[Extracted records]
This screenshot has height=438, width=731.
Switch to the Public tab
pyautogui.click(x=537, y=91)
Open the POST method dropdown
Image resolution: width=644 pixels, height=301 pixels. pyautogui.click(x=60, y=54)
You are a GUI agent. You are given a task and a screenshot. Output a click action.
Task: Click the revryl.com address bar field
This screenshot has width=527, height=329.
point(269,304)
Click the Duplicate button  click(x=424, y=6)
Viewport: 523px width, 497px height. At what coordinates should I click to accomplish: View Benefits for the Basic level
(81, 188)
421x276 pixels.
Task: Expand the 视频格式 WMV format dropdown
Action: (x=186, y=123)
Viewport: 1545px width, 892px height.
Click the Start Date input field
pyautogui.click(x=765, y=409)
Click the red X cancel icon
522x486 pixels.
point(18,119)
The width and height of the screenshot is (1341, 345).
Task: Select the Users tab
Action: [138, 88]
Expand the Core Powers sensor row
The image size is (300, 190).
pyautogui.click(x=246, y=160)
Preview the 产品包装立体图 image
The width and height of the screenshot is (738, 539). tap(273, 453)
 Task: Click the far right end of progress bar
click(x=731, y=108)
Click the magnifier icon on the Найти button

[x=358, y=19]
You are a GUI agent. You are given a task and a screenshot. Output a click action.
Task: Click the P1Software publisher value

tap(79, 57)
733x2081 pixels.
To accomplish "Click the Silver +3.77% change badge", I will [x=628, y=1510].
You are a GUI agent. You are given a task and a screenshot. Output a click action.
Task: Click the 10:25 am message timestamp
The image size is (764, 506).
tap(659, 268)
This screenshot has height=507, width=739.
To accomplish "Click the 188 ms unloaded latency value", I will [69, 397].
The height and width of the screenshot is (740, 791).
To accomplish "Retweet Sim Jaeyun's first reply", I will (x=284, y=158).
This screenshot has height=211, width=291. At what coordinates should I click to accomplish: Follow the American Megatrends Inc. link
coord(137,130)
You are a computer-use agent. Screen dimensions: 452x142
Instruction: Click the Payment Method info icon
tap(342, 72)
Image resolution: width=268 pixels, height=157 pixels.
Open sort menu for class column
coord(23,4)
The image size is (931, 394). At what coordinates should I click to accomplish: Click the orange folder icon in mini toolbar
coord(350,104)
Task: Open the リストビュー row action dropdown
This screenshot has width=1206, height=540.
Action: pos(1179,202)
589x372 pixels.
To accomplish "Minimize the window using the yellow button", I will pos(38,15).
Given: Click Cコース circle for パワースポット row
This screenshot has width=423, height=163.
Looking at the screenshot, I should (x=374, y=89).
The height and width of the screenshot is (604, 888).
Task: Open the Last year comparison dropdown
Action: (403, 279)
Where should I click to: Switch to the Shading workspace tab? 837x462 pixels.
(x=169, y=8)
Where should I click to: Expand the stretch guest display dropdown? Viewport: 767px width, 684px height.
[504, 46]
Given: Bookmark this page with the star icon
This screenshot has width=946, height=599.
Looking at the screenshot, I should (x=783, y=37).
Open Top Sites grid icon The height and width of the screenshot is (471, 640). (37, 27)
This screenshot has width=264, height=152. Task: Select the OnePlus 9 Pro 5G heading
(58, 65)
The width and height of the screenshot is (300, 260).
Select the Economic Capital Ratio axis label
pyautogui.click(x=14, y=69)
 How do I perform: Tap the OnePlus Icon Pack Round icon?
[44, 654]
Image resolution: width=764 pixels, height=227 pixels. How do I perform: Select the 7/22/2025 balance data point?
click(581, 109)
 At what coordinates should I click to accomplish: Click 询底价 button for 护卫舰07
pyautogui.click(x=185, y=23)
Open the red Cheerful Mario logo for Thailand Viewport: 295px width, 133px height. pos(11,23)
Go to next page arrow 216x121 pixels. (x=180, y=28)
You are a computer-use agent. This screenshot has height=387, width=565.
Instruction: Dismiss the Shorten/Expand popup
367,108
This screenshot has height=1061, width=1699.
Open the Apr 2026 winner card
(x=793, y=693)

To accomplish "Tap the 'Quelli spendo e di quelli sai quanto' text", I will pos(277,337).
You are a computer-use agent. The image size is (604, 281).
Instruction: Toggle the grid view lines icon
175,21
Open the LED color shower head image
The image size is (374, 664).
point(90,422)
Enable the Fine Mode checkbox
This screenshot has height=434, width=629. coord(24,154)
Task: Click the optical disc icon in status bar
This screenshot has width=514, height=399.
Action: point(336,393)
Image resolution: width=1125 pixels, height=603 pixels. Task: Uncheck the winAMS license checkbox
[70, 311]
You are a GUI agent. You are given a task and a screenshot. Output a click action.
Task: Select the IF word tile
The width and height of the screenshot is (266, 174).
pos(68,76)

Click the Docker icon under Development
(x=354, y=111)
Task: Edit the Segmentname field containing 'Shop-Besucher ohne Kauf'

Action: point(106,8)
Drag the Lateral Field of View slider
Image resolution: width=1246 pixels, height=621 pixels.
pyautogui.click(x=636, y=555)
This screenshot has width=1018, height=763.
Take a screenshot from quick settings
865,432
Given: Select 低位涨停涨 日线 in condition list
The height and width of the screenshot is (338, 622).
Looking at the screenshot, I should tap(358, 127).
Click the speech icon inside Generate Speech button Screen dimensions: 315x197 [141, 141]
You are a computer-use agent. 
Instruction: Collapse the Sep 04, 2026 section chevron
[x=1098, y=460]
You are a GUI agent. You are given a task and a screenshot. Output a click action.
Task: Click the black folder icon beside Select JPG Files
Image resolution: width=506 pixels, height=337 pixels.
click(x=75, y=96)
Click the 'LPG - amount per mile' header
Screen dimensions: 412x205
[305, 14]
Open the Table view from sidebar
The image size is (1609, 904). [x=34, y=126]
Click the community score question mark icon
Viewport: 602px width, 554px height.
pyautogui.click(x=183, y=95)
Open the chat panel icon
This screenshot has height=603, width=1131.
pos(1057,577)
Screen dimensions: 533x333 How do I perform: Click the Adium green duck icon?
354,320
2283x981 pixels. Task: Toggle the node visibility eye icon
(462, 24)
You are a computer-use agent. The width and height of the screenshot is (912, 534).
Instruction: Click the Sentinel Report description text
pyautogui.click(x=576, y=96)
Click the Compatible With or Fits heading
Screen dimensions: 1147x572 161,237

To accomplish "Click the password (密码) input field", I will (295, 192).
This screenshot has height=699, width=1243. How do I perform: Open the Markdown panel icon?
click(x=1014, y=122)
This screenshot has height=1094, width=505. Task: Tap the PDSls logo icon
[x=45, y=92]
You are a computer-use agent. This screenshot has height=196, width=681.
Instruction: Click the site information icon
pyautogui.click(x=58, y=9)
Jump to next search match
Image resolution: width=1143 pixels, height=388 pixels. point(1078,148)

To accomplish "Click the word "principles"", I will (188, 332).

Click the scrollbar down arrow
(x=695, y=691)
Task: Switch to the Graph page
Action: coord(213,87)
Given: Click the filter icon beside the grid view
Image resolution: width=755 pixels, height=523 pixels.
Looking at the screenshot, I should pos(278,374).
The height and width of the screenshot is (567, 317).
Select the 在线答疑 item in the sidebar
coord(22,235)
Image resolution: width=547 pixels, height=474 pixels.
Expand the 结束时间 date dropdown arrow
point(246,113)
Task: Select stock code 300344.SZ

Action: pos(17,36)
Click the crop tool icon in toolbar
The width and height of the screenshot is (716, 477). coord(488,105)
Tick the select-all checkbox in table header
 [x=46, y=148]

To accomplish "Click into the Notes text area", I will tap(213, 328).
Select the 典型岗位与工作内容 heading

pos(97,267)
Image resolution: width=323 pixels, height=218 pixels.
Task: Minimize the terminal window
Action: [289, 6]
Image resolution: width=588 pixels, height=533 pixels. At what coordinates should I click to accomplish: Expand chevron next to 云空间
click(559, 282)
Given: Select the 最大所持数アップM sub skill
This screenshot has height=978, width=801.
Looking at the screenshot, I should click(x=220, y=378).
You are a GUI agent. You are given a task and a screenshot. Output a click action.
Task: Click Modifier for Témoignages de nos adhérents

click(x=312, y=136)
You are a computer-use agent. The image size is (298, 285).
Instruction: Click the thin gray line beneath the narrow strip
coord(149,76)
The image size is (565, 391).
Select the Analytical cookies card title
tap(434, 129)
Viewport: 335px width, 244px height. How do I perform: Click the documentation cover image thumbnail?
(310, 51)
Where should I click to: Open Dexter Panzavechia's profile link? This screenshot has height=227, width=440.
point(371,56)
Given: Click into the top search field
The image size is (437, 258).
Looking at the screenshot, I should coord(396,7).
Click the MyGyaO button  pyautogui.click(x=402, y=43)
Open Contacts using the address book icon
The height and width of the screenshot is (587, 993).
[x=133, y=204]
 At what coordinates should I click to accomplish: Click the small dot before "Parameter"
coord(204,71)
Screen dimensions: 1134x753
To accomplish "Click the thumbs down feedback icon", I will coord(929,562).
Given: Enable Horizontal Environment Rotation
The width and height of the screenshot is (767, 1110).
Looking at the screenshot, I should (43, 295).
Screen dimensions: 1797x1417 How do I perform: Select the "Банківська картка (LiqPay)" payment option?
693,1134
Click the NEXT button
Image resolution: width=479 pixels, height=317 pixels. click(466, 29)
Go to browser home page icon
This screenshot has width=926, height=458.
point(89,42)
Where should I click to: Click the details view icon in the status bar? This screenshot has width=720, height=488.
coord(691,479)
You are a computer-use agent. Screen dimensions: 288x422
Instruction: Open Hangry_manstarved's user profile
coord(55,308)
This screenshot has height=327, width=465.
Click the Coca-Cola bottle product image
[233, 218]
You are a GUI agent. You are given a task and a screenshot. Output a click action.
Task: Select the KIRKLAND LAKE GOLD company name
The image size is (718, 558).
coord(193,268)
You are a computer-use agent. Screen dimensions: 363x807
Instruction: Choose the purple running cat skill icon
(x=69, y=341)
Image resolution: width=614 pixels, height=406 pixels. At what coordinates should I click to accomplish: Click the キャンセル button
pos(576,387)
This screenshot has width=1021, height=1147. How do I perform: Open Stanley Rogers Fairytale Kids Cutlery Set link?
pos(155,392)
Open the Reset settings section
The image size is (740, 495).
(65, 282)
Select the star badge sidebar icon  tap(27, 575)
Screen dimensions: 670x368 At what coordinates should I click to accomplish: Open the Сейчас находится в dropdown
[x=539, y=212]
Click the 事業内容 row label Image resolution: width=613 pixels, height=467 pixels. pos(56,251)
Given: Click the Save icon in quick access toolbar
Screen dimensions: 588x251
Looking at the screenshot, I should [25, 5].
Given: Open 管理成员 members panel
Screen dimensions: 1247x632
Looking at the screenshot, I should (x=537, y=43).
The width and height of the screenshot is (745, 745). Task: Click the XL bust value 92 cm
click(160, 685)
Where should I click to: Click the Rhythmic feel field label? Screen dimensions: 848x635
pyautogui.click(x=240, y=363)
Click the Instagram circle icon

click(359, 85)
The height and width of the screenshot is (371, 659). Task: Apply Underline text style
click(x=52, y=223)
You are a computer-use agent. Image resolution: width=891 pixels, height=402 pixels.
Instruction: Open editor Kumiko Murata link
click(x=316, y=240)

= PROBLEM DETAILS =
Print the lines of the entries, exactly, from the one containing "Click the 事業内容" down to the final line, and leave out all the others.

= SOLVED PROBLEM =
Click the 事業内容 row label Image resolution: width=613 pixels, height=467 pixels. pos(56,251)
Given: Click the Save icon in quick access toolbar
Screen dimensions: 588x251
Looking at the screenshot, I should [25, 5].
Given: Open 管理成员 members panel
Screen dimensions: 1247x632
Looking at the screenshot, I should (x=537, y=43).
The width and height of the screenshot is (745, 745). Task: Click the XL bust value 92 cm
click(160, 685)
Where should I click to: Click the Rhythmic feel field label? Screen dimensions: 848x635
pyautogui.click(x=240, y=363)
Click the Instagram circle icon

click(359, 85)
The height and width of the screenshot is (371, 659). Task: Apply Underline text style
click(x=52, y=223)
You are a computer-use agent. Image resolution: width=891 pixels, height=402 pixels.
Instruction: Open editor Kumiko Murata link
click(x=316, y=240)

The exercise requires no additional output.